◆ Your task ◆
Could you format all of the items below as a numbered list, dropping any blank lines?
■ ■ ■
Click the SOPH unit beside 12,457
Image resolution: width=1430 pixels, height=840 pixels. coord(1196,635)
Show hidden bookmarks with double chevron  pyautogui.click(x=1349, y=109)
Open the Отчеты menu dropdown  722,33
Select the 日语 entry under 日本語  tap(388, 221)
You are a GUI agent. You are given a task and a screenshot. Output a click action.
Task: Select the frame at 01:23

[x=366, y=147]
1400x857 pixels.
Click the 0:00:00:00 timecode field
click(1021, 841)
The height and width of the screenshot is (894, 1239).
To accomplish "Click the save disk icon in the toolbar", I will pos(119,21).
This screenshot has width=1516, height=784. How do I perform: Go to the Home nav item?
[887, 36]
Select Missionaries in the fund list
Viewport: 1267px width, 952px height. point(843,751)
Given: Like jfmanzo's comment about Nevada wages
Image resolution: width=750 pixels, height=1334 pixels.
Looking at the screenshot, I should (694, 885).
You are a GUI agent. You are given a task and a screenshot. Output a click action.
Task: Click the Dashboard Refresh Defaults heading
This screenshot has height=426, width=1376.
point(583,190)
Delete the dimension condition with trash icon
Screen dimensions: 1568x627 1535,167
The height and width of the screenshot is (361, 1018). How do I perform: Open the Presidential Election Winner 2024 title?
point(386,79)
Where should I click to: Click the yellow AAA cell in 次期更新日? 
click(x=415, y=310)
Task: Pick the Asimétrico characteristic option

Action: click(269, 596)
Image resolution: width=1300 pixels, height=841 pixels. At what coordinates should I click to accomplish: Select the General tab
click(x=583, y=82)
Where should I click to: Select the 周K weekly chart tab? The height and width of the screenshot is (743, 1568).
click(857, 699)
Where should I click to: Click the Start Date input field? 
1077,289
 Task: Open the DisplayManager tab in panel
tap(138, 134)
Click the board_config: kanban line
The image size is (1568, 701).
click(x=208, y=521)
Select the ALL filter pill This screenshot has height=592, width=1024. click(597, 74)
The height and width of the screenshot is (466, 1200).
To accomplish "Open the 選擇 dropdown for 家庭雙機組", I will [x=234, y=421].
■ ■ ■
◆ Full output ◆
1. Click the SOPH unit beside 12,457
2. Image resolution: width=1430 pixels, height=840 pixels. coord(1196,635)
3. Show hidden bookmarks with double chevron  pyautogui.click(x=1349, y=109)
4. Open the Отчеты menu dropdown  722,33
5. Select the 日语 entry under 日本語  tap(388, 221)
6. You are a GUI agent. You are given a task and a screenshot. Output a click action.
7. Task: Select the frame at 01:23
8. [x=366, y=147]
9. 1400x857 pixels.
10. Click the 0:00:00:00 timecode field
11. click(1021, 841)
12. The height and width of the screenshot is (894, 1239).
13. To accomplish "Click the save disk icon in the toolbar", I will pos(119,21).
14. This screenshot has width=1516, height=784. How do I perform: Go to the Home nav item?
15. [887, 36]
16. Select Missionaries in the fund list
17. Viewport: 1267px width, 952px height. point(843,751)
18. Given: Like jfmanzo's comment about Nevada wages
19. Image resolution: width=750 pixels, height=1334 pixels.
20. Looking at the screenshot, I should (694, 885).
21. You are a GUI agent. You are given a task and a screenshot. Output a click action.
22. Task: Click the Dashboard Refresh Defaults heading
23. This screenshot has height=426, width=1376.
24. point(583,190)
25. Delete the dimension condition with trash icon
26. Screen dimensions: 1568x627 1535,167
27. The height and width of the screenshot is (361, 1018). How do I perform: Open the Presidential Election Winner 2024 title?
28. point(386,79)
29. Where should I click to: Click the yellow AAA cell in 次期更新日? 
30. click(x=415, y=310)
31. Task: Pick the Asimétrico characteristic option
32. Action: click(269, 596)
33. Image resolution: width=1300 pixels, height=841 pixels. At what coordinates should I click to accomplish: Select the General tab
34. click(x=583, y=82)
35. Where should I click to: Select the 周K weekly chart tab? The height and width of the screenshot is (743, 1568).
36. click(857, 699)
37. Where should I click to: Click the Start Date input field? 
38. 1077,289
39.  Task: Open the DisplayManager tab in panel
40. tap(138, 134)
41. Click the board_config: kanban line
42. The image size is (1568, 701).
43. click(x=208, y=521)
44. Select the ALL filter pill This screenshot has height=592, width=1024. click(597, 74)
45. The height and width of the screenshot is (466, 1200).
46. To accomplish "Open the 選擇 dropdown for 家庭雙機組", I will [x=234, y=421].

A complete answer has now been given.